Supplied passage:
Prescribed drugs with this feature linked to memory loss, stroke

Recently, scientists have found that drugs with a type of feature may greatly harm people’s brain health.

The feature is called anticholinergic property. It exists in many commonly prescribed drugs, such as drugs for allergies, Parkinson’s disease, and heart disease.

Previous research has shown that this anticholinergic feature could disturb communication between parts of the nervous system.

The negative outcomes include blurred vision, confusion, and memory loss. They may increase the risks of falls and heart disease.

In a study from the University of Aberdeen, researchers found that drugs with this feature are also linked to a higher risk of stroke.

They examined 22,000 people who took these medicines. The people aged between 39 – 79 years. All of the people were tracked for about 20 years.

The team found that patients taking drugs with a high level of anticholinergic side effect had a much higher risk of stroke.

Parts of the exercise:
a) In the article on anticholinergic drugs, how many people did the University of Aberdeen researchers examine?
b) Pick up the article on anticholinergic drugs and stroke risk after its final sentence and continue it.

Saved entries:
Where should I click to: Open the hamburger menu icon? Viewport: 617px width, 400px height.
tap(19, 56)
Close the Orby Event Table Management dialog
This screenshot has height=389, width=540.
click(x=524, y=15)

Per-task outputs:
a) 22,000 people who took these medicines

b)
Their stroke risk was 59% higher and their death risk was 86% higher than people who did not use the drugs.

The researchers explain that drugs with the anticholinergic effect could affect inflammation that plays an important role in the period immediately after a stroke.

The side effect may make people more vulnerable to stroke.

The researchers suggest that doctors and healthcare providers need to be aware of this dangerous side effect and protect their patients from stroke.

Future work needs to test the drug effects on stroke risk in a randomized trial setting.

The lead author of the study is Dr. David Gamble, Honorary Research Fellow at the University of Aberdeen.

The study is published in The International Journal of Epidemiology.